Dr. Nur Arina Bazilah Aziz
Genetic Algorithms (GAs) were developed by Prof. John Holland and his students at the University of Michigan during the 1960s and 1970s. Essentially, they are a method of “breeding” computer programs and solutions to optimization or search problems by means of simulated evolution. Processes loosely based on natural selection, crossover, and mutation are repeatedly applied to a population of binary strings that represent potential solutions. Over time, the number of above-average individuals increases, and highly-fit building blocks are combined from several fit individuals to find good solutions to the problem at hand.

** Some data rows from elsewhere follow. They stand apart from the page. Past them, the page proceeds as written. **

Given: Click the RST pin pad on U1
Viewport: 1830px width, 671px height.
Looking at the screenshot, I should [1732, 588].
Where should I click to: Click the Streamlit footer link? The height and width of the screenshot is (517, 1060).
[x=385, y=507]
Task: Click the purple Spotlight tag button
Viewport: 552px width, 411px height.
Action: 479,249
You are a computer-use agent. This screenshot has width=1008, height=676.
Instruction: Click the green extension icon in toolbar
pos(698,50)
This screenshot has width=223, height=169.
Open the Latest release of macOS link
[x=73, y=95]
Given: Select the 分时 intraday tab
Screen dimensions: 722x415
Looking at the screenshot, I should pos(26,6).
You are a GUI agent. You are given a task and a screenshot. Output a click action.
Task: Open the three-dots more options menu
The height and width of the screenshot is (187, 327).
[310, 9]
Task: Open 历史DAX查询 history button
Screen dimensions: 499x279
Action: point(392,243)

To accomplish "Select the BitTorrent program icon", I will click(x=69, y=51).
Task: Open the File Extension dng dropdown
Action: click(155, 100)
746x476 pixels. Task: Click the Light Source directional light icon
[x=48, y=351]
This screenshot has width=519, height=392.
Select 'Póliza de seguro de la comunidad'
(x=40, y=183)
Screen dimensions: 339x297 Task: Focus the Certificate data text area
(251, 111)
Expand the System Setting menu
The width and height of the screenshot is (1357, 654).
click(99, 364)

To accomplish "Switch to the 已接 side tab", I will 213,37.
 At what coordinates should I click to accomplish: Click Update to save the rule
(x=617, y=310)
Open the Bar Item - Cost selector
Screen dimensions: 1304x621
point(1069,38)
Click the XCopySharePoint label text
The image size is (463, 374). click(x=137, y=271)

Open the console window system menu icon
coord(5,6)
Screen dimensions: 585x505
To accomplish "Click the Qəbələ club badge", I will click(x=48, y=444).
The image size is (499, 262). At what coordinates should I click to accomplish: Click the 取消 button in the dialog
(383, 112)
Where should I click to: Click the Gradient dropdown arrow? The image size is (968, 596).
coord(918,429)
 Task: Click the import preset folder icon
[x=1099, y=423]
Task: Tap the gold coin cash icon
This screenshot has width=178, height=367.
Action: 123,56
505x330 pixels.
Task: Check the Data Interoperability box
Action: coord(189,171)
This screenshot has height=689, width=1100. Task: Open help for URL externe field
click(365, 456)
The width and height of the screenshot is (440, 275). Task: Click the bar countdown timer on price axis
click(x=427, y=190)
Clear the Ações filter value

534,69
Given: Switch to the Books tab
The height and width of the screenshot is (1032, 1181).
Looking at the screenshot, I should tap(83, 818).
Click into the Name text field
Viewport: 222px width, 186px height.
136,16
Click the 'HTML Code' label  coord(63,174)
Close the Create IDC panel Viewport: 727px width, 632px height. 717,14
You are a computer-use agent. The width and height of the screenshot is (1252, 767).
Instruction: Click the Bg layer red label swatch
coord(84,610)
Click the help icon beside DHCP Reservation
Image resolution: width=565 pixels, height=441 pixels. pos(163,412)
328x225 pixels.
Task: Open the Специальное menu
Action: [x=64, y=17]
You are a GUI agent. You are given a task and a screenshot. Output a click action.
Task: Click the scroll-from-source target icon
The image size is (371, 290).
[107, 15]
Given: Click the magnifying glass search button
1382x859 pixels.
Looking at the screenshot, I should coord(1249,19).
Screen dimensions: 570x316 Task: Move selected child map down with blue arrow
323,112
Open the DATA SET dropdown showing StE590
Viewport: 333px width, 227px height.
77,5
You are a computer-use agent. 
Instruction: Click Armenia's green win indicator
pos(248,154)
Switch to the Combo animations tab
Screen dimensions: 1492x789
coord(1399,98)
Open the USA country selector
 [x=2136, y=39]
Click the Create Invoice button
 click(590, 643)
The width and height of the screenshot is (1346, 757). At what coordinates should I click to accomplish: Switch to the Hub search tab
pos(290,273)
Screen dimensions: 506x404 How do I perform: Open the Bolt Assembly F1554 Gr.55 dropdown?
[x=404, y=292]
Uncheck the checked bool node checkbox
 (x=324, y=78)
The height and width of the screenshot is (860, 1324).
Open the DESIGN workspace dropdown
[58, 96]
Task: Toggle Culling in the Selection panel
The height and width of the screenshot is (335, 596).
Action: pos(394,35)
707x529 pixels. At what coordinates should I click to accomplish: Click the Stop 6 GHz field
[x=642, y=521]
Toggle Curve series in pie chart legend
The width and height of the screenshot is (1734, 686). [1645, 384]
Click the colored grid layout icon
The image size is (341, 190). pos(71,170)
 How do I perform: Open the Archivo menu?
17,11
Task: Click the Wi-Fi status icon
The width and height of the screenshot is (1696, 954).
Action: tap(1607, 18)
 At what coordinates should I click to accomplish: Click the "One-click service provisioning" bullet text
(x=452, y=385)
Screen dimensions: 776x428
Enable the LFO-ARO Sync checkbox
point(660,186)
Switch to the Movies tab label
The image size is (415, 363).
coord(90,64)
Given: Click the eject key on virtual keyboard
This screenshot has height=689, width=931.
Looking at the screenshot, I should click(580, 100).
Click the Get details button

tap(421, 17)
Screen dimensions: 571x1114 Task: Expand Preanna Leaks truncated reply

The genetic algorithm is a method for solving both constrained and unconstrained optimization problems that are based on natural selection, the process that drives biological evolution. The genetic algorithm repeatedly modifies a population of individual solutions. At each step, the genetic algorithm selects individuals at random from the current population to be parents and uses them to produce the children for the next generation. Over successive generations, the population “evolves” toward an optimal solution. You can apply the genetic algorithm to solve a variety of optimization problems that are not well suited for standard optimization algorithms, including problems in which the objective function is discontinuous, nondifferentiable, stochastic, or highly nonlinear. The genetic algorithm can address problems of mixed-integer programming, where some components are restricted to be integer-valued.